While I’m exaggerating, we do lack a few things I was used to having back East, including AT&T coverage.  This has meant that I can’t buy an iPhone for the last couple of years, and it also means that my iPad with WiFi and 3G has been useless in the latter regard.  This will all change at the end of this year or beginning of next, since the Montana portion of Alltel (my service provider) has been purchased by AT&T.

However, I took a short trip to Idaho Falls recently, a realm that actually has this coverage that I’m moaning about.  So, I went ahead and purchased the 250MB plan for $15, and here are a few observations:

  • When I was in a 3G area, the overall Internet speed was pretty fast.  I didn’t think to do a Speed Test, but I found it more than acceptable.
  • 2G areas (EDGE) were really slow.  At times unusable.

### ACTIVITY 1
Duplicate the passage on AT&T coverage, everything from "While I’m exaggerating, we" down to "more than acceptable.".
### ACTIVITY 2
For each of the following statements, state yes or no as to whether it agrees with the passage on AT&T coverage, and quote the words of the passage that decide it: (a) The writer's service provider in Montana was Alltel. (b) The writer ran a Speed Test while in a 3G area. (c) The data plan the writer purchased provided 250MB for $15.

Stored records:
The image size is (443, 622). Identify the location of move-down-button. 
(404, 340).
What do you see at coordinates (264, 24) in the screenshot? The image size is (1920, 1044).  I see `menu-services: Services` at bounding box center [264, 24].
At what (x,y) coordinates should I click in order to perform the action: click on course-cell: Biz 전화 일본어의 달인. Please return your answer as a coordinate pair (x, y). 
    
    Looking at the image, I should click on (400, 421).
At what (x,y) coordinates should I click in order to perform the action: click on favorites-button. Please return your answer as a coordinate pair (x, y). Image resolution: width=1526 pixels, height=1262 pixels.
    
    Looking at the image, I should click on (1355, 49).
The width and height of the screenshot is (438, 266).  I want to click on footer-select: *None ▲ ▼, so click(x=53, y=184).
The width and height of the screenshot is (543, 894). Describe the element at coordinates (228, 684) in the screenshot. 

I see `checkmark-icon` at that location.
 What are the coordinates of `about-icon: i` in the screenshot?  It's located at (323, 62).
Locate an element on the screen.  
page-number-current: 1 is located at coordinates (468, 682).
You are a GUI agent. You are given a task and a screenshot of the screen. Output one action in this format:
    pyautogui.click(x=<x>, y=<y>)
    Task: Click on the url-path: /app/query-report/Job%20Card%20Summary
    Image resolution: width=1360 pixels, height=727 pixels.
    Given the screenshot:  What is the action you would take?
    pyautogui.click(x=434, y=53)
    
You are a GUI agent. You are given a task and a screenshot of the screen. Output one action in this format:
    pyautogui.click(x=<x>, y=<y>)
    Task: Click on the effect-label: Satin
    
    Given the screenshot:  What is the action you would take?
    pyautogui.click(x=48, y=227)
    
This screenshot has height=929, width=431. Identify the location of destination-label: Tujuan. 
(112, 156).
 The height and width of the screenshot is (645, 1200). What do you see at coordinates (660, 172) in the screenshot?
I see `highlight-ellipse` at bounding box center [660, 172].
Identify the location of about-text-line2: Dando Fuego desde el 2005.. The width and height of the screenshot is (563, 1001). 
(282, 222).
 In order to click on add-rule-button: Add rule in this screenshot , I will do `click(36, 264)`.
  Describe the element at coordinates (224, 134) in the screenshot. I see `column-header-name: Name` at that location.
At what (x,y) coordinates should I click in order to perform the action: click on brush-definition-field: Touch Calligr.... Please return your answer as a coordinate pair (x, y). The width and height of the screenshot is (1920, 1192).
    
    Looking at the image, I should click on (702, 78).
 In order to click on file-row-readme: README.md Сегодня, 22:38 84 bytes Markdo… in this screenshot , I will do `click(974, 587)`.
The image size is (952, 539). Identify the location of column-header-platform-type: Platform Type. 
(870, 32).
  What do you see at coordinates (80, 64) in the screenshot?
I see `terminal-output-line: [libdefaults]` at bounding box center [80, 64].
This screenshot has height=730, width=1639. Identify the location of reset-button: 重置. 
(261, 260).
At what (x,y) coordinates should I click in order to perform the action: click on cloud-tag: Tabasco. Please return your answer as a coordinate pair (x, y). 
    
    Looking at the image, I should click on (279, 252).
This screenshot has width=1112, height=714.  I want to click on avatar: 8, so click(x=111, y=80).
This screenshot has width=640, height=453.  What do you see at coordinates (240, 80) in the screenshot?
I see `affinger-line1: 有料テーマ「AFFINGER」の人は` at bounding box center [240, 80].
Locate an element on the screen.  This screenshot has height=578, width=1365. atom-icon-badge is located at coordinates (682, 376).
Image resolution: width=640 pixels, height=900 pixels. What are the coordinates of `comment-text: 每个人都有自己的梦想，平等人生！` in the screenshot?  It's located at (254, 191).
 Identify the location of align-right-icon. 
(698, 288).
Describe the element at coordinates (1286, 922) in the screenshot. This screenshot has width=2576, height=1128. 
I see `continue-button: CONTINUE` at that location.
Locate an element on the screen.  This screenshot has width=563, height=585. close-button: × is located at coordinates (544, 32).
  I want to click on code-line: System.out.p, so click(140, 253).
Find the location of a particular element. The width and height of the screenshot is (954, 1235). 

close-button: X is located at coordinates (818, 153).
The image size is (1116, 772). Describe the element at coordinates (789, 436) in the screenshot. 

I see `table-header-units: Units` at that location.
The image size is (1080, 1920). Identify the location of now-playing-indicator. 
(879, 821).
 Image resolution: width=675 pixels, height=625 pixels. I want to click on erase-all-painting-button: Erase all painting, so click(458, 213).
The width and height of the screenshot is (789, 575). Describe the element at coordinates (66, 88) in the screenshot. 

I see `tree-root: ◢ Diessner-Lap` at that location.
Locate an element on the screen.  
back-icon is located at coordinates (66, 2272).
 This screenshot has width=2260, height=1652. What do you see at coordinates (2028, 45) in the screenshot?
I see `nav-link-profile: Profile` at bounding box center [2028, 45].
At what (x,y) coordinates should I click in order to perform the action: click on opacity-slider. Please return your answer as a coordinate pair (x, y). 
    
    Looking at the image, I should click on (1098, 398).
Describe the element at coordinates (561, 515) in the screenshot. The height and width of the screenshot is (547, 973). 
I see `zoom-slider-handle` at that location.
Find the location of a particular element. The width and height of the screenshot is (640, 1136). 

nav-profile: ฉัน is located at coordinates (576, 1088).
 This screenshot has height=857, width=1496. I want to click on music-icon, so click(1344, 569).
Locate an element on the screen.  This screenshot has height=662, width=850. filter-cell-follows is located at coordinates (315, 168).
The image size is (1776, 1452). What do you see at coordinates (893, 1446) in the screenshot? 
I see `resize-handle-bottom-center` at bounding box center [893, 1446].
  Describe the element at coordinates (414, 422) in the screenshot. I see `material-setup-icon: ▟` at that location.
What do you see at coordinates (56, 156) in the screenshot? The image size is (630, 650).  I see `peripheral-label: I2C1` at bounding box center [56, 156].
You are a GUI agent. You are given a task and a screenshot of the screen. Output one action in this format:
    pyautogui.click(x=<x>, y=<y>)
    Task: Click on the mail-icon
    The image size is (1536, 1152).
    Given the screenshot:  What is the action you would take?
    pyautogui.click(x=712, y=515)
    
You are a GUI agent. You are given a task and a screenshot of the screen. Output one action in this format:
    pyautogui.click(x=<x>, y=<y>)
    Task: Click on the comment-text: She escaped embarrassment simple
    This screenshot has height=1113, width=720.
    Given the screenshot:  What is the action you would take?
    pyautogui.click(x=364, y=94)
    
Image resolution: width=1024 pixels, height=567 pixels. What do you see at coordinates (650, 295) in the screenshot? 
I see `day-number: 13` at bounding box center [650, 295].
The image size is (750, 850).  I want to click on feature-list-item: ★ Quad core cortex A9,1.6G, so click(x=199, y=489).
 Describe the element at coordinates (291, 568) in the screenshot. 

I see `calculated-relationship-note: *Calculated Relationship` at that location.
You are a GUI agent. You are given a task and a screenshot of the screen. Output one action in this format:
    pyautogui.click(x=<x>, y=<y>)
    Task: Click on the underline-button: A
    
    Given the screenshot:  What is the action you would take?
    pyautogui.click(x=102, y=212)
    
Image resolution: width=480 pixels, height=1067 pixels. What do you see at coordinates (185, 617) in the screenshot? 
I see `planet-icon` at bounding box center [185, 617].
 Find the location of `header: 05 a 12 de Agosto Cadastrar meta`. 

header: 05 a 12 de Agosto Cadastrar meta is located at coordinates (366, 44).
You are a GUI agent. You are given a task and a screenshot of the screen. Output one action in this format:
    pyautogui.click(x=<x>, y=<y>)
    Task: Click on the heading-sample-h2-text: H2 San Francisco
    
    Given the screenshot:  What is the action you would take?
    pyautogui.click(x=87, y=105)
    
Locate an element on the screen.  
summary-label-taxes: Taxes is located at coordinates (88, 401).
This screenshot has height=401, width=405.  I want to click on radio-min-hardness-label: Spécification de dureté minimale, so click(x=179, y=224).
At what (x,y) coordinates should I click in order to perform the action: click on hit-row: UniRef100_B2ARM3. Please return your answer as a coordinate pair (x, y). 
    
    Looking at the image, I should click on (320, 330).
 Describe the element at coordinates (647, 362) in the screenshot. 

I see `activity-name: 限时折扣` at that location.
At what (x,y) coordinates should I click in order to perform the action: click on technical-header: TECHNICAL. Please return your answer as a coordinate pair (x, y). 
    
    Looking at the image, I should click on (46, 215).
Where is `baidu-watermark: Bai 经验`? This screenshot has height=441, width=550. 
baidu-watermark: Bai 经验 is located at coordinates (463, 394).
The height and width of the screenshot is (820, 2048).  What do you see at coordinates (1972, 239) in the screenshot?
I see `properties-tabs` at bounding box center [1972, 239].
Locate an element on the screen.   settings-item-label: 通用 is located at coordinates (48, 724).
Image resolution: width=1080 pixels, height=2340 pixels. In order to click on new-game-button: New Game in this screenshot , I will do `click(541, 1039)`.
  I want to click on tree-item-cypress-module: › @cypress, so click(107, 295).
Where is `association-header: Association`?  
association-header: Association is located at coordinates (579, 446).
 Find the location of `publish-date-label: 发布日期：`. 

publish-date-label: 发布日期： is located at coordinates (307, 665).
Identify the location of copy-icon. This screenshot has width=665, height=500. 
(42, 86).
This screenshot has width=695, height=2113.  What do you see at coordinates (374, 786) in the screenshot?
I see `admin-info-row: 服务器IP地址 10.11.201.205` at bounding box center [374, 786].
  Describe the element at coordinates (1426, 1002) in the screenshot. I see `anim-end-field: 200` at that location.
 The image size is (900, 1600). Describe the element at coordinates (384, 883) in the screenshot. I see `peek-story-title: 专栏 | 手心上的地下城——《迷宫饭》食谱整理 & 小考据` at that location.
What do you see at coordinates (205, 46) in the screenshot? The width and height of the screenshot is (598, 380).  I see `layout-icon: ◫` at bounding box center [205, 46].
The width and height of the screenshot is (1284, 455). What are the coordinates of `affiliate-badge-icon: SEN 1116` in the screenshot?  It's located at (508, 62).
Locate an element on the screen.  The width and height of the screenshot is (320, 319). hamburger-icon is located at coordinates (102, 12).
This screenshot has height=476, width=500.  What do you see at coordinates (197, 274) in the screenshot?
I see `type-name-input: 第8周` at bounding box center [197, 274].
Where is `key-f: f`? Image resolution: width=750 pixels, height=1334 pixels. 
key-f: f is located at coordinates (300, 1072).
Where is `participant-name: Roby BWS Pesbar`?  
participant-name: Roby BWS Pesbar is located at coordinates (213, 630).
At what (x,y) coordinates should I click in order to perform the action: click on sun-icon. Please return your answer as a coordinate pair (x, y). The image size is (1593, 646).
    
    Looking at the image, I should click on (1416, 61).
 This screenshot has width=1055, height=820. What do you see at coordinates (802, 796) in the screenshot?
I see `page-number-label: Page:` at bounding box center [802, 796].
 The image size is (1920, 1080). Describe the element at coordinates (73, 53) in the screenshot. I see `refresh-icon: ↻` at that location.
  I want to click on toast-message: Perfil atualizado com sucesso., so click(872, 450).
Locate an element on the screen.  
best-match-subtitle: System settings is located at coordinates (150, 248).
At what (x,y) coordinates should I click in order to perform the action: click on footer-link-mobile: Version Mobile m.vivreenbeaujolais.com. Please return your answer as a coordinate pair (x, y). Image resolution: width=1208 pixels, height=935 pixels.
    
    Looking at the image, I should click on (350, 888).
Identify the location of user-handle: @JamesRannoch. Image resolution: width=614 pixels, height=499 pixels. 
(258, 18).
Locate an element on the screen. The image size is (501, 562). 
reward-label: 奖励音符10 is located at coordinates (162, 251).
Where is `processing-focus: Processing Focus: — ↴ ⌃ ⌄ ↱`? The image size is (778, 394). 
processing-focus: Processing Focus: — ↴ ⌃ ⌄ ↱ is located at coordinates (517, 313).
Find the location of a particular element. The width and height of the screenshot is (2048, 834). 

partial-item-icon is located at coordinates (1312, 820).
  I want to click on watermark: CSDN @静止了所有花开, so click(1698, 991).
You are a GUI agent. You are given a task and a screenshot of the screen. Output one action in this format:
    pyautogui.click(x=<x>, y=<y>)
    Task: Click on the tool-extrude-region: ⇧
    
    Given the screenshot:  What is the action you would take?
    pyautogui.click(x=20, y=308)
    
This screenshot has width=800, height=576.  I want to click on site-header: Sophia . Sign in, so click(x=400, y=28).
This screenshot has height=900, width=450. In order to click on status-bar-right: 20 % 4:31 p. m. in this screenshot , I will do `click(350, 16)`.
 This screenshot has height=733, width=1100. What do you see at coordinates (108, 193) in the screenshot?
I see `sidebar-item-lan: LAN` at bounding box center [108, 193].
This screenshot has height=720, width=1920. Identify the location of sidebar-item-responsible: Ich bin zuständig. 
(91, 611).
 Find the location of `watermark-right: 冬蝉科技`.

### RESULT 1
While I’m exaggerating, we do lack a few things I was used to having back East, including AT&T coverage.  This has meant that I can’t buy an iPhone for the last couple of years, and it also means that my iPad with WiFi and 3G has been useless in the latter regard.  This will all change at the end of this year or beginning of next, since the Montana portion of Alltel (my service provider) has been purchased by AT&T.

However, I took a short trip to Idaho Falls recently, a realm that actually has this coverage that I’m moaning about.  So, I went ahead and purchased the 250MB plan for $15, and here are a few observations:

  • When I was in a 3G area, the overall Internet speed was pretty fast.  I didn’t think to do a Speed Test, but I found it more than acceptable.

### RESULT 2
(a) Yes: "the Montana portion of Alltel (my service provider) has been purchased by AT&T"
(b) No: "I didn’t think to do a Speed Test"
(c) Yes: "purchased the 250MB plan for $15"